Sie dachte an die Barrieren zwischen isischem und terrestrischem Leben und an die lange Quarantäne zwischen Erde und Kuiper-Republiken, an die finsteren Zeiten, da auf der Erde die Seuchen gewütet hatten und die Unabhängigkeit der Republiken erstmals eine existenzielle Dimension bekam. Die Republiken waren ein Bündnis der entlegensten und feindseligsten Umgebungen, die je von Menschen besiedelt worden waren — Kuiperkörper, Asteroiden, Oort-Minen, marsianische Luftfarmen. Die Wasserstoff-Sauerstoff-Ökonomien des äußeren Systems waren vom selbstgefälligen Wasserreichtum der Erde getrennt worden, die Menschheit hatte sich wie eine parthenogene Stammzelle geteilt, doch die Spaltung blieb relativ; Leben sucht Leben. Das Kartell hatte eine schwer angeschlagene Erde wieder in den Weltraum gebracht, konnte aber die alten zivilen und politischen Wunden nicht mehr heilen. Die Erde hatte sich in ein System aristokratischer Bürokratie zurückgezogen; die Kuiper-Republiken waren ihre rebellischen Kinder, die in ihren eisigen Festungen heidnische oder puritanische Utopias errichteten — wo sich niemand die Eier abschnitt, um seine gottgewollte Mannestreue zu dokumentieren.

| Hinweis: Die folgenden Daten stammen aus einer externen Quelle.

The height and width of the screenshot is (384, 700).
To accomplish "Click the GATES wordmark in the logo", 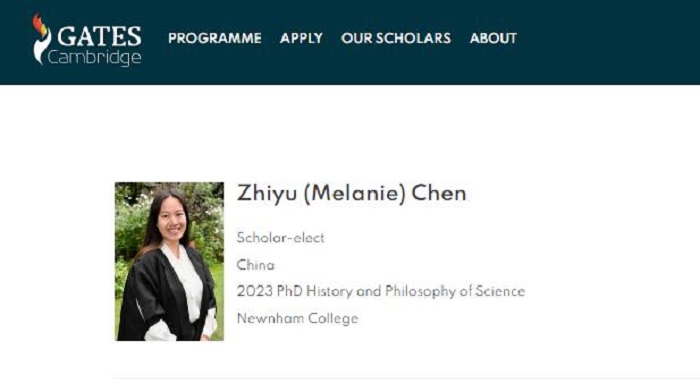I will (x=99, y=36).
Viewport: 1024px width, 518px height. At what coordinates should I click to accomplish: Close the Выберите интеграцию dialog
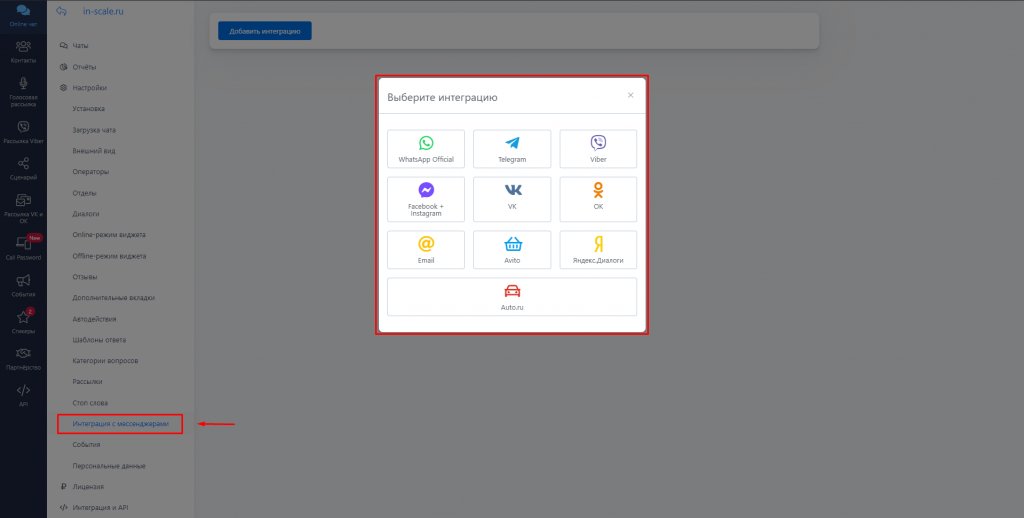coord(630,96)
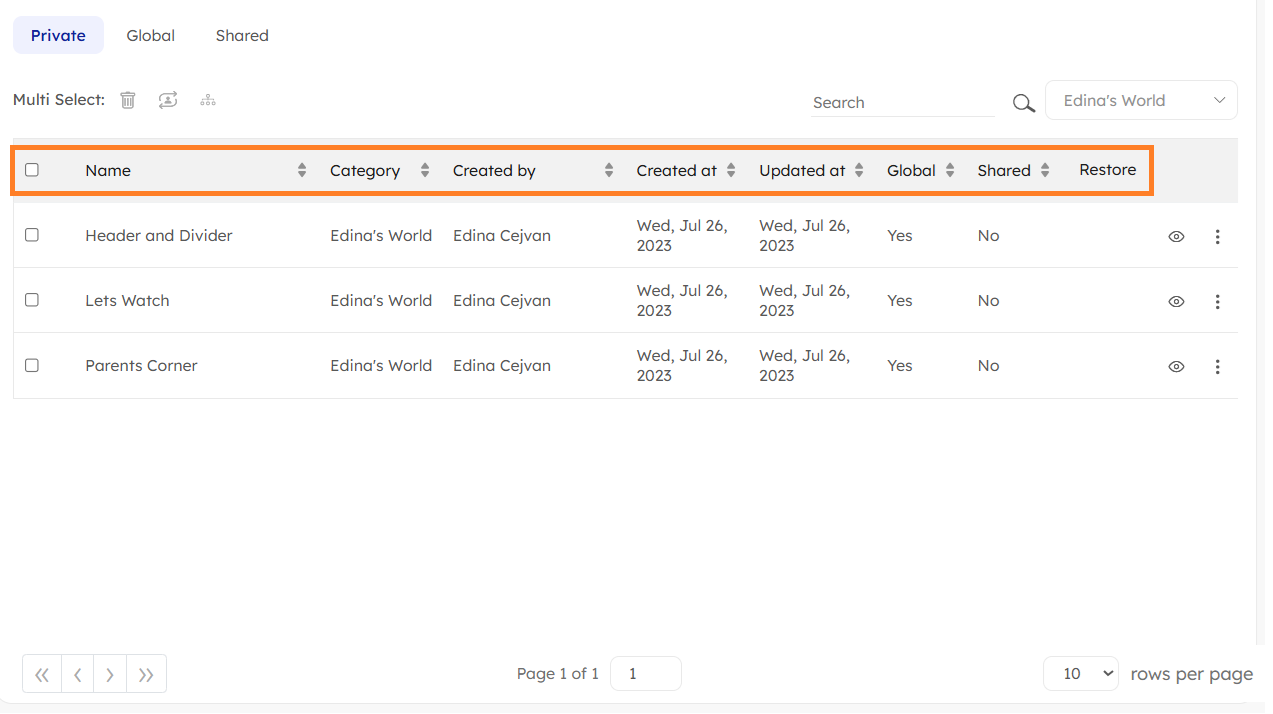The image size is (1273, 714).
Task: Expand the Edina's World category dropdown
Action: (1141, 100)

Und dennoch, Leben sucht Leben.

Tam Hayes zum Beispiel. Eine gebürtige Kuiper-Waise, von den doktrinären Red Thorns exkommuniziert, weil er einen Vertrag mit dem Konzern unterzeichnet hatte. Wer Isis wollte, musste mit dem Kartell abschließen: ferne Isis, legendäre Isis, das Mandalay der Republiken[16]. Er hatte seine Heimat verloren und einen Traum gewonnen. Und dazu Zoe Fisher, ein Retortenbaby, so folgsam wie alle anderen, die die Erde hervorgebracht hatte. Träumen war nicht erlaubt, nicht für diesen weiblichen Eunuchen. Doch Isis hatte die beiden irgendwie miteinander verklettet. Alle wussten es, bis auf die beiden selbst… ganz bestimmt aber Elam. Sperrte man sie zusammen in einen Raum, umkreiste Zoe ihn wie eine Sonne, und er folgte ihr wie eine automatische Antenne.

Elam hielt nichts von Liaisonen zwischen Terrestriern und Kuiper-Leuten; die meisten waren nicht von Dauer… doch hier, überlegte sie, geschah etwas, das Devices & Personnel nicht vorhergesehen hatten, ein kleiner Ausrutscher im minuziösen Räderwerk des Kartells.